[Records excerpted from a collection]
..........
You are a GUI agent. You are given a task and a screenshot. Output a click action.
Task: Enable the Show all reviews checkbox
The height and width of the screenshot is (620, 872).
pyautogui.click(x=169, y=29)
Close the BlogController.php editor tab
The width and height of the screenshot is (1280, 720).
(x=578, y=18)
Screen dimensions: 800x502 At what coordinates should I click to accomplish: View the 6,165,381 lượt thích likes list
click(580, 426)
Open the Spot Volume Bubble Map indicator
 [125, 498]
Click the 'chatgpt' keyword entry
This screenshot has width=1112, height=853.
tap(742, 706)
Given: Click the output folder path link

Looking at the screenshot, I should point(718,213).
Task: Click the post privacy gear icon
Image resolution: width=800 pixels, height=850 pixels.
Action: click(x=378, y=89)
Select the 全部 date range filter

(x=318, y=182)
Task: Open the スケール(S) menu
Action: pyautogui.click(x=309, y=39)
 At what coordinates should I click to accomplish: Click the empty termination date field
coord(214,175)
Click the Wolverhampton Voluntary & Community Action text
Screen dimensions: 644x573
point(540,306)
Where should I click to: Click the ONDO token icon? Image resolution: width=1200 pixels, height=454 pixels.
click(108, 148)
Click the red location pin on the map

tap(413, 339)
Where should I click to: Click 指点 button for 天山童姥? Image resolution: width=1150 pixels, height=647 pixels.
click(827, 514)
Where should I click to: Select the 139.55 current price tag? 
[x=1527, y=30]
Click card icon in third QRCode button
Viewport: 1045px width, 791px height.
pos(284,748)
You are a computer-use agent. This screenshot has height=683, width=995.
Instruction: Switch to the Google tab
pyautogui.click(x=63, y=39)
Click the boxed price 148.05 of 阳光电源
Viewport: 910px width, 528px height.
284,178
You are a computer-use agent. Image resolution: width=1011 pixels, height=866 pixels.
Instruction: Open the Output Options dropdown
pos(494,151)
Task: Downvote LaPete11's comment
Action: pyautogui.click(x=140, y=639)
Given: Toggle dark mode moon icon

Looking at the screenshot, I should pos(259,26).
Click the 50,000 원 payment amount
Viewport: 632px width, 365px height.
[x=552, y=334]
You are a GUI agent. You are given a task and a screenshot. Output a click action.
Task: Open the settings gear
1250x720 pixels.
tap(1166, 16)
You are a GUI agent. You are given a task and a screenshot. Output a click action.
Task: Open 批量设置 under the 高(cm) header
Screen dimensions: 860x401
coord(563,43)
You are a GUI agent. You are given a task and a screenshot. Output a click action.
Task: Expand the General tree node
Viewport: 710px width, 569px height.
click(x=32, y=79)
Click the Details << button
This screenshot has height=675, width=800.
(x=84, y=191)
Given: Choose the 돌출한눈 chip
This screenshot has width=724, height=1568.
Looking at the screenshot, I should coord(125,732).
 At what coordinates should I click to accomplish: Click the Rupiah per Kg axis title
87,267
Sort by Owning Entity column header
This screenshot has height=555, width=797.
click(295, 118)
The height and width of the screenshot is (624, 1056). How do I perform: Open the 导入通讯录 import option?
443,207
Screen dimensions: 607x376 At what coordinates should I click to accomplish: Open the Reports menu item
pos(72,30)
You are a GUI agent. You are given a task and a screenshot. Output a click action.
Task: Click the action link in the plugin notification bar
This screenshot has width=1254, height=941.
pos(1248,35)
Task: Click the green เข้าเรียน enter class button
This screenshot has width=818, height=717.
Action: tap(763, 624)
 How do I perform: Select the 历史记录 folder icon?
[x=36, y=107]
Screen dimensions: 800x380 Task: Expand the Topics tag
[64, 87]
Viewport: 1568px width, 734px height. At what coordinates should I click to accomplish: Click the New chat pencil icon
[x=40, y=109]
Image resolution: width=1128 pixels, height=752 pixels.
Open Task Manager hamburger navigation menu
..........
Problem details:
Retype each line above with no alterations.

Output:
You are a GUI agent. You are given a task and a screenshot. Output a click action.
Task: Enable the Show all reviews checkbox
The height and width of the screenshot is (620, 872).
pyautogui.click(x=169, y=29)
Close the BlogController.php editor tab
The width and height of the screenshot is (1280, 720).
(x=578, y=18)
Screen dimensions: 800x502 At what coordinates should I click to accomplish: View the 6,165,381 lượt thích likes list
click(580, 426)
Open the Spot Volume Bubble Map indicator
 [125, 498]
Click the 'chatgpt' keyword entry
This screenshot has width=1112, height=853.
tap(742, 706)
Given: Click the output folder path link

Looking at the screenshot, I should point(718,213).
Task: Click the post privacy gear icon
Image resolution: width=800 pixels, height=850 pixels.
Action: click(x=378, y=89)
Select the 全部 date range filter

(x=318, y=182)
Task: Open the スケール(S) menu
Action: pyautogui.click(x=309, y=39)
 At what coordinates should I click to accomplish: Click the empty termination date field
coord(214,175)
Click the Wolverhampton Voluntary & Community Action text
Screen dimensions: 644x573
point(540,306)
Where should I click to: Click the ONDO token icon? Image resolution: width=1200 pixels, height=454 pixels.
click(108, 148)
Click the red location pin on the map

tap(413, 339)
Where should I click to: Click 指点 button for 天山童姥? Image resolution: width=1150 pixels, height=647 pixels.
click(827, 514)
Where should I click to: Select the 139.55 current price tag? 
[x=1527, y=30]
Click card icon in third QRCode button
Viewport: 1045px width, 791px height.
pos(284,748)
You are a computer-use agent. This screenshot has height=683, width=995.
Instruction: Switch to the Google tab
pyautogui.click(x=63, y=39)
Click the boxed price 148.05 of 阳光电源
Viewport: 910px width, 528px height.
284,178
You are a computer-use agent. Image resolution: width=1011 pixels, height=866 pixels.
Instruction: Open the Output Options dropdown
pos(494,151)
Task: Downvote LaPete11's comment
Action: pyautogui.click(x=140, y=639)
Given: Toggle dark mode moon icon

Looking at the screenshot, I should pos(259,26).
Click the 50,000 원 payment amount
Viewport: 632px width, 365px height.
[x=552, y=334]
You are a GUI agent. You are given a task and a screenshot. Output a click action.
Task: Open the settings gear
1250x720 pixels.
tap(1166, 16)
You are a GUI agent. You are given a task and a screenshot. Output a click action.
Task: Open 批量设置 under the 高(cm) header
Screen dimensions: 860x401
coord(563,43)
You are a GUI agent. You are given a task and a screenshot. Output a click action.
Task: Expand the General tree node
Viewport: 710px width, 569px height.
click(x=32, y=79)
Click the Details << button
This screenshot has height=675, width=800.
(x=84, y=191)
Given: Choose the 돌출한눈 chip
This screenshot has width=724, height=1568.
Looking at the screenshot, I should coord(125,732).
 At what coordinates should I click to accomplish: Click the Rupiah per Kg axis title
87,267
Sort by Owning Entity column header
This screenshot has height=555, width=797.
click(295, 118)
The height and width of the screenshot is (624, 1056). How do I perform: Open the 导入通讯录 import option?
443,207
Screen dimensions: 607x376 At what coordinates should I click to accomplish: Open the Reports menu item
pos(72,30)
You are a GUI agent. You are given a task and a screenshot. Output a click action.
Task: Click the action link in the plugin notification bar
This screenshot has width=1254, height=941.
pos(1248,35)
Task: Click the green เข้าเรียน enter class button
This screenshot has width=818, height=717.
Action: tap(763, 624)
 How do I perform: Select the 历史记录 folder icon?
[x=36, y=107]
Screen dimensions: 800x380 Task: Expand the Topics tag
[64, 87]
Viewport: 1568px width, 734px height. At what coordinates should I click to accomplish: Click the New chat pencil icon
[x=40, y=109]
Image resolution: width=1128 pixels, height=752 pixels.
Open Task Manager hamburger navigation menu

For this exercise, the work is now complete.